Supplied text Start Marker

🚧 From “No Operating System” to Kubernetes HA: My Real Talos Linux Bare Metal Journey

🚧 From “No Operating System” to Kubernetes HA: My Real Talos Linux Bare Metal Journey

3 min read

¡

Aug 5, 2025

--

1

Share

How a Single Command (“apply-config”) Saved My Cluster After Hours of Headaches

Introduction

Deploying a Talos Linux HA Kubernetes cluster on bare metal was supposed to be a weekend homelab upgrade. Instead, it became a battle with boot menus, cryptic logs, and command-line “gotchas.”
Here’s the real story of how I almost gave up (and nearly went the Proxmox route), what tripped me up, and the lessons that got my cluster online.

The Setup

  • 3x physical servers (no virtualization, no cloud)
  • Talos Linux v1.10, Kubernetes v1.33 “Octarine”
  • Static IPs, Cilium CNI, VIP-based HA control plane
  • No SSH, no manual hacks - just Talos and API-driven everything

What Went Wrong: Top Issues & Fixes

1. Disk Order Confusion

Symptom:
My SSD appeared as /dev/sdb when booting from USB, not /dev/sda.

Why:
Linux enumerates devices in the order it discovers them. When booting from USB, the USB stick is often /dev/sda, and your real SSD is /dev/sdb.

Lesson:
Check disk order with talosctl get disks ... before running any install commands!

Supplied text End Marker
Collected data Start Marker

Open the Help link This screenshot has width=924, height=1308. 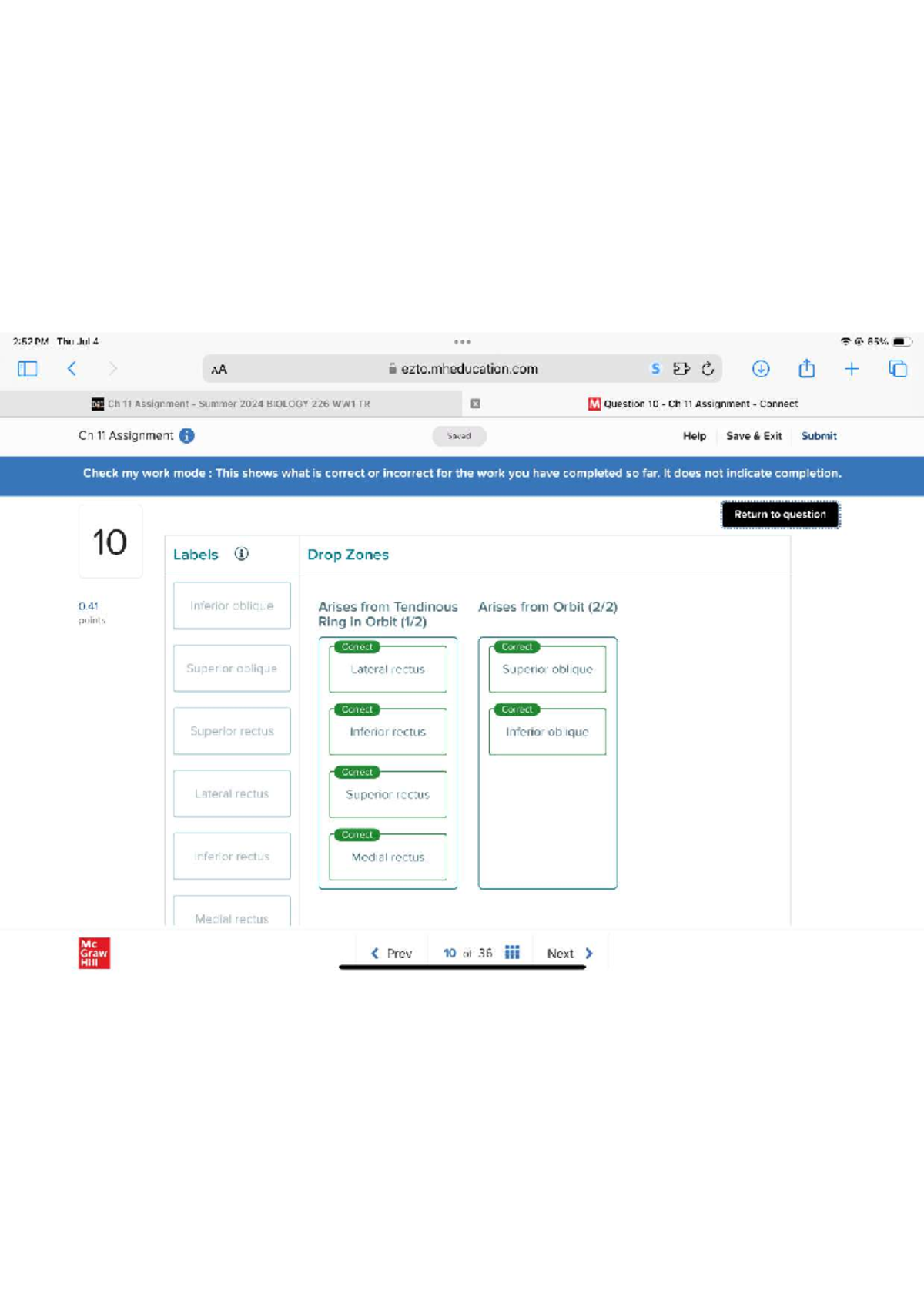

Collected data End Marker

Work task A:
Translate this sentence from the Talos Linux article into Spanish: "Linux enumerates devices in the order it discovers them."
Work task B:
According to the Talos Linux article, which CNI did the cluster setup use?
Work task C:
Please write the next part of the Talos Linux article, picking up after its final sentence.
You won't need the data.

Exercise output A:
Linux enumera los dispositivos en el orden en que los descubre.

Exercise output B:
Cilium.

Exercise output C:
2. The Reboot Trap: “No Operating System Found”

Symptom:
After running what I thought was the install, rebooting gave me “No operating system found.”

What I did wrong:
I used:

talosctl apply ...

instead of:

talosctl apply-config --nodes <NODE_IP> --file controlplane.yaml --insecure

What’s the difference?

  • talosctl apply-config is mandatory for pushing the Talos configuration to a bare metal node.
  • talosctl apply is only for Kubernetes resource manifests (after your cluster is up).

Lesson:
Don’t confuse the two - your cluster depends on it!

3. “No Route to Host” for the VIP

Symptom:
Flood of logs:
connect: no route to host 10.20.0.50:6443

Why:
In HA clusters, the API VIP isn’t live until after you bootstrap etcd.
Ignore these errors until you run:

 talosctl bootstrap -n <any_control_plane_node_ip>

4. CSR Approval and Pod Security Hurdles

  • CSR Approval:
    Kubelet server certificate rotation will fail unless you manually approve CSRs or deploy a serving cert approver.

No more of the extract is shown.